[[ Material for this exercise, beginning ]]

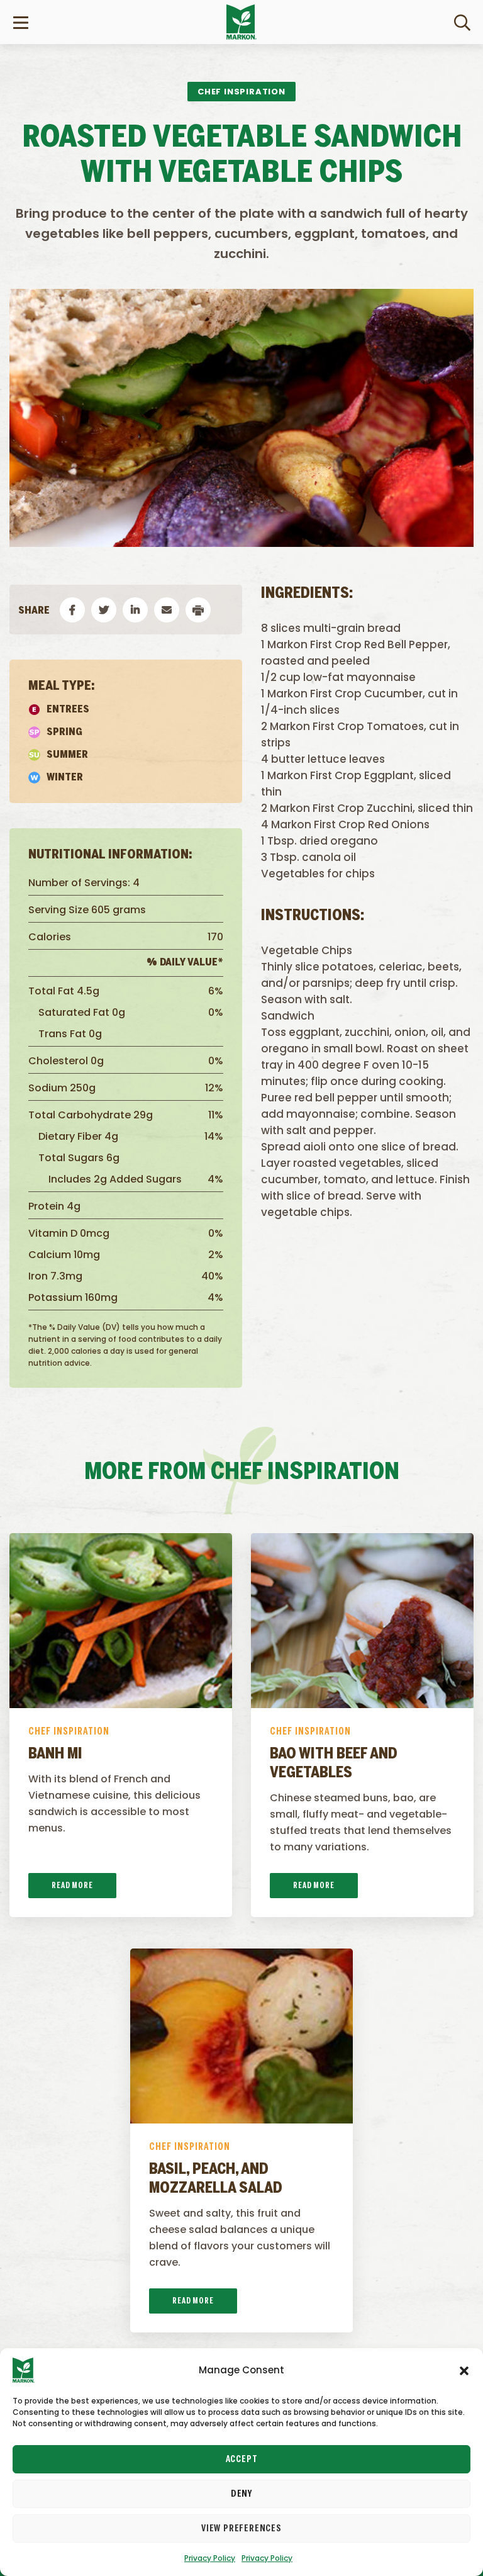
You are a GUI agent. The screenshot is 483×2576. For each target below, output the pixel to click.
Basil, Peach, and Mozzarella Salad (215, 2179)
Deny (241, 2494)
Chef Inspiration (68, 1731)
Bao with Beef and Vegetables (333, 1764)
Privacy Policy (209, 2558)
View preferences (241, 2528)
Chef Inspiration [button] (241, 92)
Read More (72, 1886)
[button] (464, 2370)
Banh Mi (55, 1755)
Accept (242, 2459)
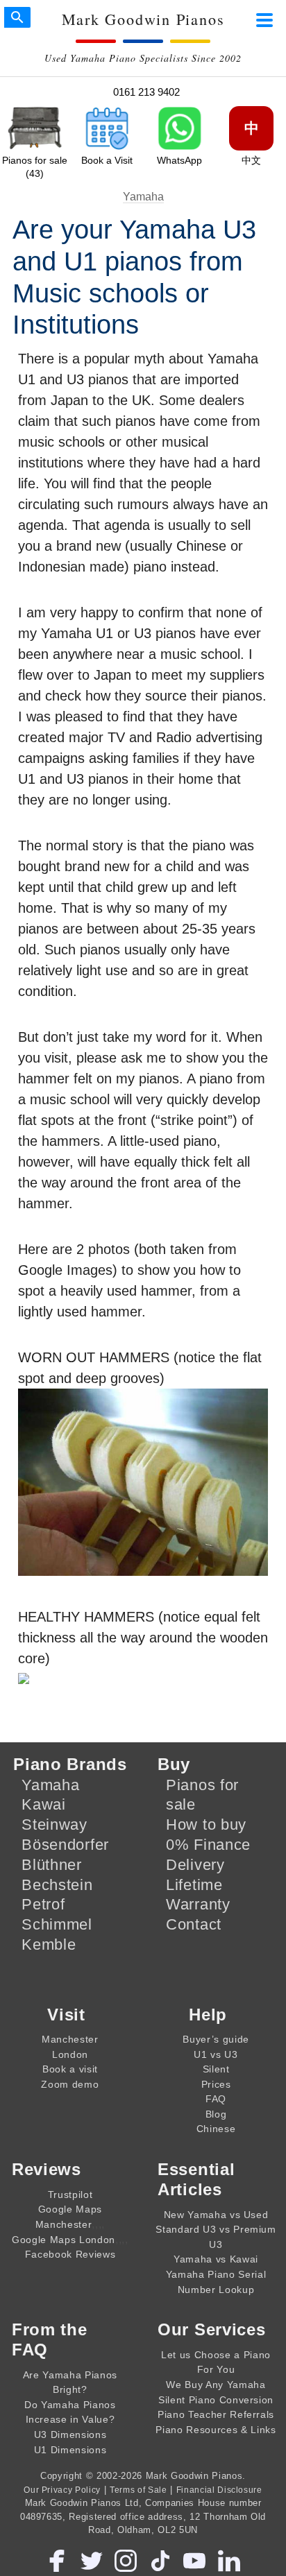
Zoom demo (70, 2084)
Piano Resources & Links (215, 2429)
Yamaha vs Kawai (216, 2259)
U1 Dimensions (70, 2449)
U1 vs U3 (215, 2054)
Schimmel (57, 1924)
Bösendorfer (65, 1844)
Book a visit (70, 2069)
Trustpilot (70, 2194)
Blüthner (52, 1864)
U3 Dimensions (70, 2434)
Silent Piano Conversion (216, 2399)
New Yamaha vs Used (216, 2214)
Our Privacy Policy (62, 2489)
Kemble (49, 1944)
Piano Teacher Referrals (216, 2414)
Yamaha (143, 197)
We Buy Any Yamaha (215, 2384)
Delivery (195, 1864)
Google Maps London (63, 2239)
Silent (216, 2069)
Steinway (54, 1824)
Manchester (70, 2039)
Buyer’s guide (216, 2039)
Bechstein (57, 1885)
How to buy (206, 1824)
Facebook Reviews (70, 2254)
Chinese (216, 2128)
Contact (193, 1924)
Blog (216, 2114)
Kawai (44, 1804)
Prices (216, 2084)
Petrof (43, 1904)
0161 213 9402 (146, 92)
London (70, 2054)
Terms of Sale (138, 2489)
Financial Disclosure (219, 2489)
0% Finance (208, 1844)
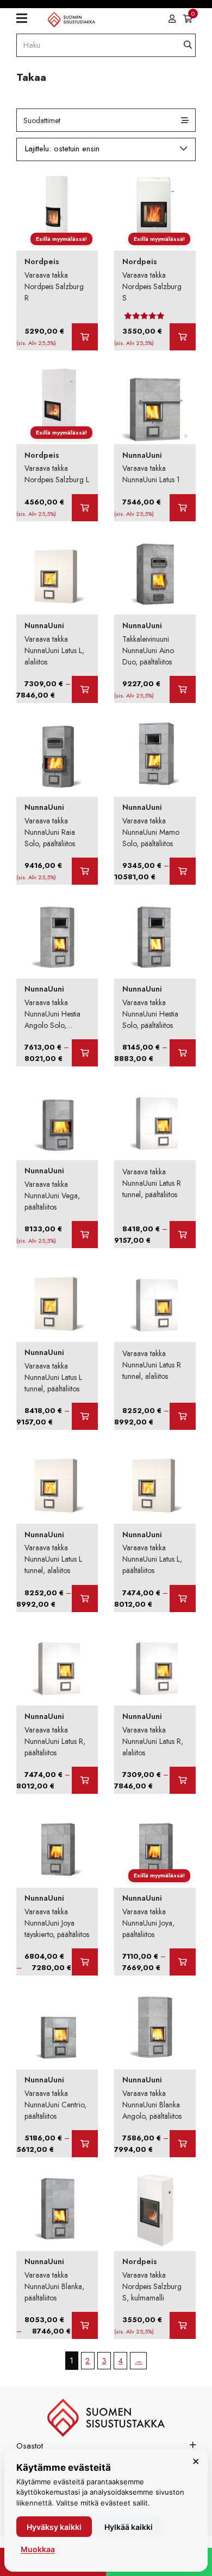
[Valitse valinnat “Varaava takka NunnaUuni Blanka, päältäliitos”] (85, 2325)
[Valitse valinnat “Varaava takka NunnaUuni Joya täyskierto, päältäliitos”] (85, 1962)
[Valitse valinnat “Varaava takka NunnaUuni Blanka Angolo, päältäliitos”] (183, 2143)
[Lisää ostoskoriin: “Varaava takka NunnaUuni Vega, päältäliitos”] (85, 1234)
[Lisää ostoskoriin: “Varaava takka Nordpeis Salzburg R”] (85, 336)
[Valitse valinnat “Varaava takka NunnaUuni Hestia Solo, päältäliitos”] (183, 1052)
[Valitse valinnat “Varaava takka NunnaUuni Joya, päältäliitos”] (183, 1962)
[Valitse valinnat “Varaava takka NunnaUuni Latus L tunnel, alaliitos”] (85, 1598)
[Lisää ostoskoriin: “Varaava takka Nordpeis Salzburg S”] (183, 336)
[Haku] (187, 45)
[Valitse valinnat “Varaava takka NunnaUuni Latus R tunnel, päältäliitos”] (183, 1234)
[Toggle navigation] (25, 19)
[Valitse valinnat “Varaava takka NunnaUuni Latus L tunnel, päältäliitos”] (85, 1416)
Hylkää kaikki (128, 2527)
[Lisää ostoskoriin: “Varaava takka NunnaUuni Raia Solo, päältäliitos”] (85, 871)
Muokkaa (38, 2549)
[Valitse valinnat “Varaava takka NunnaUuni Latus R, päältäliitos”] (85, 1780)
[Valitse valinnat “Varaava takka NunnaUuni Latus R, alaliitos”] (183, 1780)
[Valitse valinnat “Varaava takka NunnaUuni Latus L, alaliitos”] (85, 689)
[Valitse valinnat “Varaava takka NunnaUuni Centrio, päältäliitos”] (85, 2143)
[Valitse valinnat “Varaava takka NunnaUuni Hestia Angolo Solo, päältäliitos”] (85, 1052)
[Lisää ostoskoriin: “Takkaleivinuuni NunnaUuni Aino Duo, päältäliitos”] (183, 689)
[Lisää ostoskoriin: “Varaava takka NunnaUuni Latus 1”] (183, 507)
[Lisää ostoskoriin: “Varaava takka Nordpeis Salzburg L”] (85, 507)
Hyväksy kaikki (54, 2527)
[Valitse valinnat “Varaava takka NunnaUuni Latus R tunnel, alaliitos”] (183, 1416)
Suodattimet (41, 120)
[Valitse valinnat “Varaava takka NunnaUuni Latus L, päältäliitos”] (183, 1598)
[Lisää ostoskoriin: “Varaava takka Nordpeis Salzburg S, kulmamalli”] (183, 2325)
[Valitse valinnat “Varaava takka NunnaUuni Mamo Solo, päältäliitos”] (183, 871)
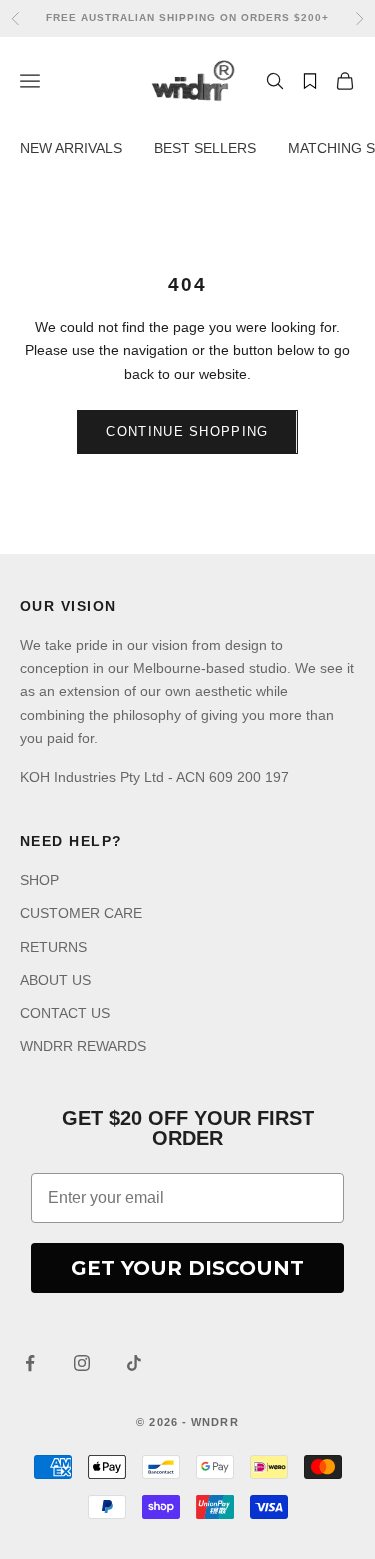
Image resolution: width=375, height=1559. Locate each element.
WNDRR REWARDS (83, 1046)
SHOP (39, 880)
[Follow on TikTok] (134, 1363)
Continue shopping (187, 431)
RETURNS (53, 947)
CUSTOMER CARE (81, 913)
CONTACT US (65, 1013)
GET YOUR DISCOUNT (187, 1268)
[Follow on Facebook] (30, 1363)
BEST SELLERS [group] (205, 148)
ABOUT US (55, 980)
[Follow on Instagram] (82, 1363)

[[ Material for this exercise, end ]]

Task directions: Can the lines from the start of the records through the line with "Banh Mi (55, 1755)" be given again exactly, with the pictures left out?

Solution to this problem:
You are a GUI agent. The screenshot is 483×2576. For each target below, output the pixel to click.
Basil, Peach, and Mozzarella Salad (215, 2179)
Deny (241, 2494)
Chef Inspiration (68, 1731)
Bao with Beef and Vegetables (333, 1764)
Privacy Policy (209, 2558)
View preferences (241, 2528)
Chef Inspiration [button] (241, 92)
Read More (72, 1886)
[button] (464, 2370)
Banh Mi (55, 1755)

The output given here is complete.